Obama: the revenge of the black nerd

December 05, 2008
Acting white: still not cool?
Acting white: still not cool?

While most of the American commentariat has been obsessing over the composition of Barack Obama’s cabinet, some black intellectuals have been continuing a debate I explored in my article "Post-racial kitsch?" in the December issue of Prospect.



Many of the African-American academics and writers I spoke to shortly before and after the election were sceptical of the “post-racial” talk that had dominated discussions of Obama’s victory—we shouldn’t be too quick, they argued, to think that with a black man in the White House identity politics will come to an abrupt end, or that the grievances of black Americans will miraculously evaporate.

There was one exception, however, to what felt very much like a consensus: the linguist and political commentator John McWhorter.
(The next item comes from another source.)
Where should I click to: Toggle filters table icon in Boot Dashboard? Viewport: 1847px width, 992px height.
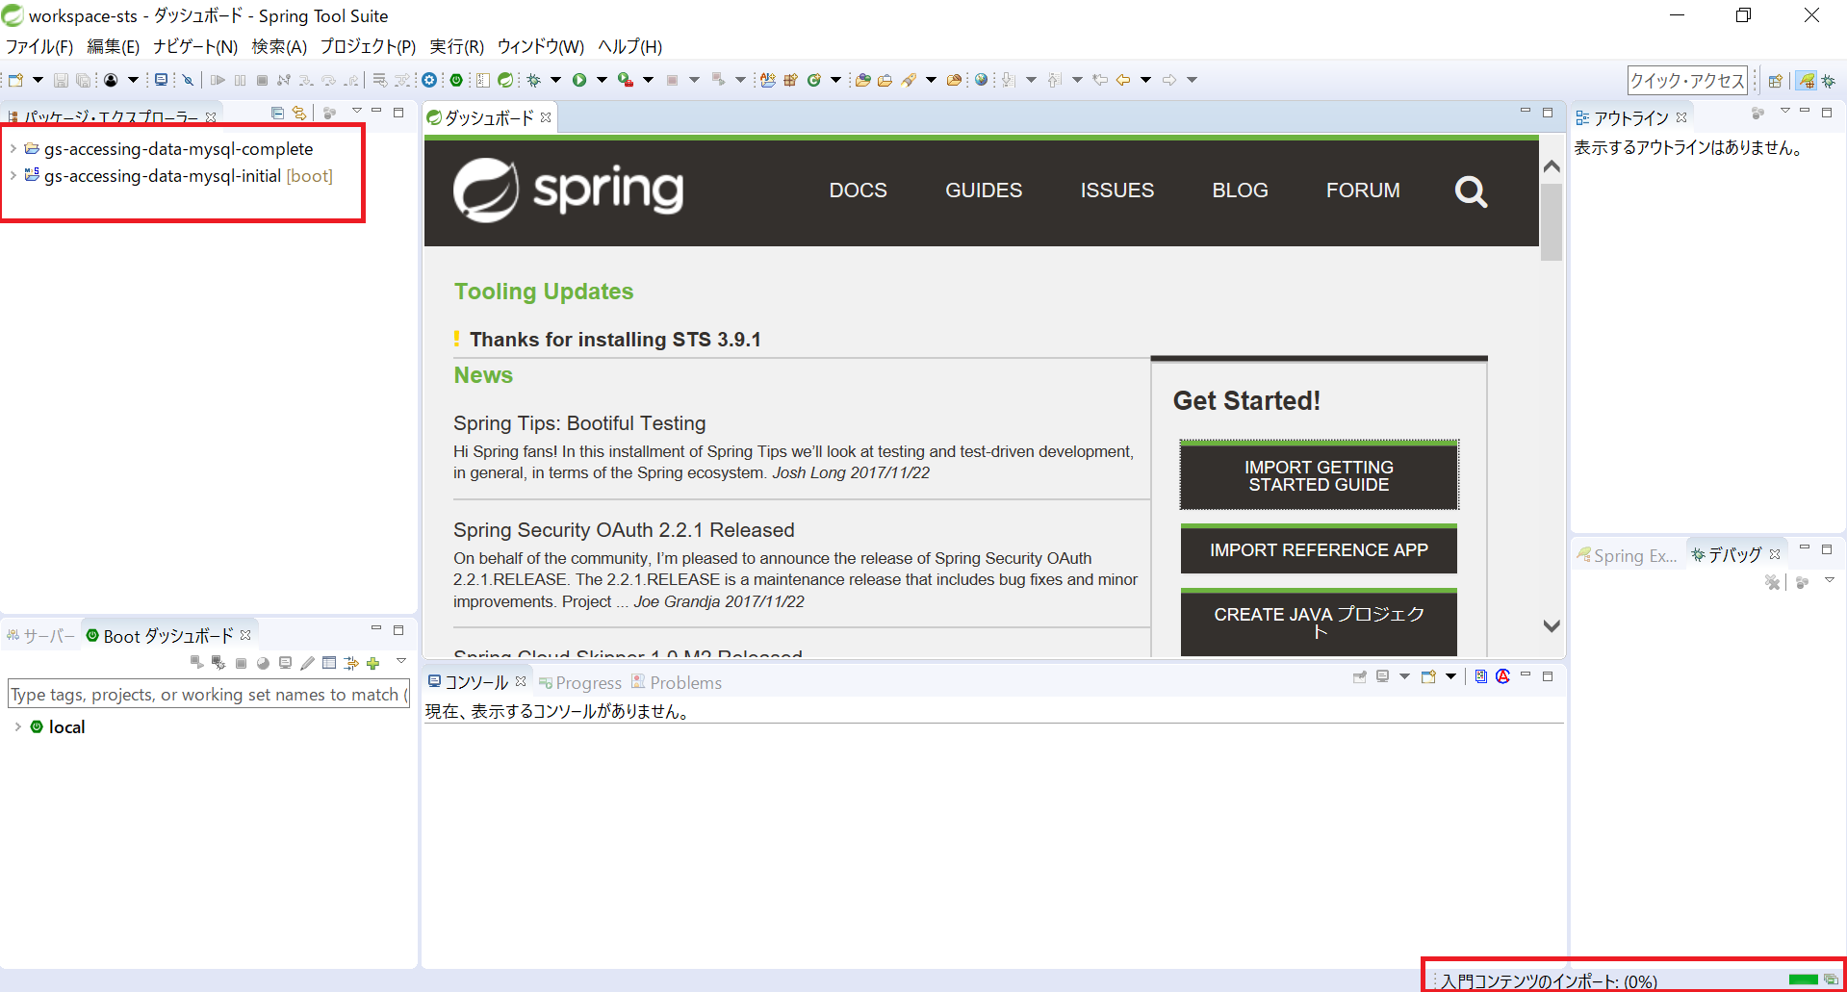click(x=329, y=663)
It wasn’t that McWhorter thought the election of a man with a “bi-racial and international heritage” will somehow instantaneously “bring the country together.” Far from it: “This is a myth when it comes to people adult now,” he said. But, he went on, “to children who grow up watching him in the White House it will be not a myth at all. Tell someone who watched a black man run the world for eight years that America is ‘all about racism,’ or that being black is always and forever a problem even for the successful ones, and it just won’t register—which it shouldn’t, because it simply hasn’t been true for decades now.” For McWhorter, Obama presents young blacks with a new “script” for African-American identity, an alternative to what he regards as the self-mutilating cult of black “victimology”.

McWhorter pursued this line in a piece he wrote a few days later for New York Magazine. He recalled something Obama said in his famous, career-making speech at the Democratic National Convention in 2004:

"Go into any inner-city neighborhood, and folks will tell you that government alone can't teach kids to learn. They know that parents have to teach, that children can't achieve unless we raise their expectations and turn off the television sets and eradicate the slander that says a black youth with a book is acting white. They know those things."
Obama’s victory, McWhorter wrote, was, among other things, the “revenge of the black nerd”: a chance, finally, for academically ambitious black children and adolescents not to have feel they are “acting white” whenever they pick up a book.

According to McWhorter, the “acting white” problem dates back to desegregation, when black school pupils, made to feel unwelcome by their white peers, started “identifying as ‘other.’” But now, “black nerds” have a new “weapon”: Barack Obama himself. “Whenever a black nerd gets teased for thinking he’s white, all he has to say is four words: ‘Is Barack Obama white?’”

As unexceptionable as that sounds, some black commentators took issue with it. Ta-Nehisi Coates, writing in Time magazine, said McWhorter was giving black kids “terrible advice” . Worse still, he went on, that advice was based on a distorted and one-dimensional picture of blacks as a “bunch of hapless layabouts who spend their days ticking off reparations demands and shaking their fists at the white man.”

McWhorter hit back a couple of weeks later in the New Republic. Coates is insisting on viewing the “acting white” problem through a “special lens”, McWhorter said; one wide enough to take in the entire history of racial injustice in America. Viewed that way, the teens who tease black nerds will always appear as deserving of understanding and accommodation. Coates’s advice seems to be that the “nerds are the ones who have to take a deep breath and pull off unprecedented social feints” in order not to make the teasers feel bad.

Obama’s victory didn’t end racial injustice overnight. And nor, it seems, has it brought to an end the conversation black America has been having with itself for more than twenty years.